Democratic lawmakers on the House Ways and Means Committee have advanced legislation containing the tax elements of President Biden’s Build Back Better agenda. The draft legislation could be modified by the House Rules Committee before moving to the House floor and may differ from what Senators are preparing.  Outlined below is a high-level overview of some key tax provisions affecting businesses and individuals:

Tax provisions affecting individuals

  • Individual Tax Rate – the proposal would increase the top marginal individual rate to 39.6% from 37%. If enacted, the new rate would be applied to tax years beginning after December 31, 2021.
  • Capital gain and qualified dividend tax rate – tax rate on long term capital gains realized and qualified dividends received after September 13, 2021 would be increased to 25% from 20%.
  • 3% surcharge – Individuals with modified adjusted gross income in excess of $5M ($2.5M for MFS) will be imposed to a new 3% surcharge. If enacted, the new surcharge applies to tax year beginning after December 31, 2021.
  • Estate and gift tax exemption – the unified credit would be reduced back to $5M from $10M (indexed for inflation) for estate and gift transfer made after December 31, 2021.

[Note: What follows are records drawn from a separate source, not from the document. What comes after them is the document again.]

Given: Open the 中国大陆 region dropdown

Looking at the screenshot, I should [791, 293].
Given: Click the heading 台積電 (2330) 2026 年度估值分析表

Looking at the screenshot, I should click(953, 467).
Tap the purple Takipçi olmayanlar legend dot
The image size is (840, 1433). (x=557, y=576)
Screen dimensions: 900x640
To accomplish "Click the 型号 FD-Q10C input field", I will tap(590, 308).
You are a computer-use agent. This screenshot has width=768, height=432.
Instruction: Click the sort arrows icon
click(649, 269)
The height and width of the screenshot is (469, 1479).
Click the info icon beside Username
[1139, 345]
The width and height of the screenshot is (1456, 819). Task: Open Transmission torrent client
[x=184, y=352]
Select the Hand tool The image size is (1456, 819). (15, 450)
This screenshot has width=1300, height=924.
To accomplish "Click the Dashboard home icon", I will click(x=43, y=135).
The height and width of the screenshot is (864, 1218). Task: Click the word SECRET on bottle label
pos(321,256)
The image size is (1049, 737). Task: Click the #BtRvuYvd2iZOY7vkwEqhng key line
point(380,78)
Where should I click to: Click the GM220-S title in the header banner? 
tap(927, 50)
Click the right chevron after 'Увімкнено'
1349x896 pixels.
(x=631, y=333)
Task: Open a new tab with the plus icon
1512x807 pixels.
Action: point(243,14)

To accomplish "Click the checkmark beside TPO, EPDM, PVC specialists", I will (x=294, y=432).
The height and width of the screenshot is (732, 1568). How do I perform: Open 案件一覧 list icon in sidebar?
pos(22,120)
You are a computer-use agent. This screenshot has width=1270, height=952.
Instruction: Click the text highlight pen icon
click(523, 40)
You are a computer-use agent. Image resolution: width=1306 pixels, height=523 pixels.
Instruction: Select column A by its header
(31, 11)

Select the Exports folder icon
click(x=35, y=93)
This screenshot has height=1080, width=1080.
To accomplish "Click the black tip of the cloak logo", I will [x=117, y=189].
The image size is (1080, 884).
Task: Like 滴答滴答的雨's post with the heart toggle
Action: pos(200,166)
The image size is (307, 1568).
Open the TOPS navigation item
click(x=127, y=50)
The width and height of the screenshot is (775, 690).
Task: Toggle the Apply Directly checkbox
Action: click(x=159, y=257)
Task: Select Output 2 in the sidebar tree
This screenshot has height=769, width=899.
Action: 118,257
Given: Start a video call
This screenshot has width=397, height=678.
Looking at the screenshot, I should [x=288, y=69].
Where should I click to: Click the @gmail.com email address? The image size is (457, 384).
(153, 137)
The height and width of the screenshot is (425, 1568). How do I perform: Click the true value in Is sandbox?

Tax provisions affecting businesses

  • Corporate tax rate – The proposal would introduce a graduated federal tax rate for corporations: 18% applies to first $400,000 of income, 21% applies to income in excess of $400,000 and up to $5M, 26.5% applies to income in excess of $5M.  A surcharge of lesser of 3% of the excess or $287,000 applies if the corporation has more than $10M of income.  If enacted, rate increase is effective January 1, 2022.
  • FDII deduction decrease – the proposal would reduce the section 250 deduction for FDII from 37.5% to 21.875% and the section 250 deduction for GILTI from 50% to 37.5%. If enacted, the change is effective for tax years beginning after December 31, 2021.
  • GILTI inclusion – the bill would provide for country-by-county application of the GILTI and reduce qualified business asset investment deduction from 10% to 5%.

Additionally, the proposal contains provisions substantially changing the Foreign Tax Credit and Subpart F inclusion regime.  The proposal must be approved by the Congress and taxpayers should continually monitor legislative process.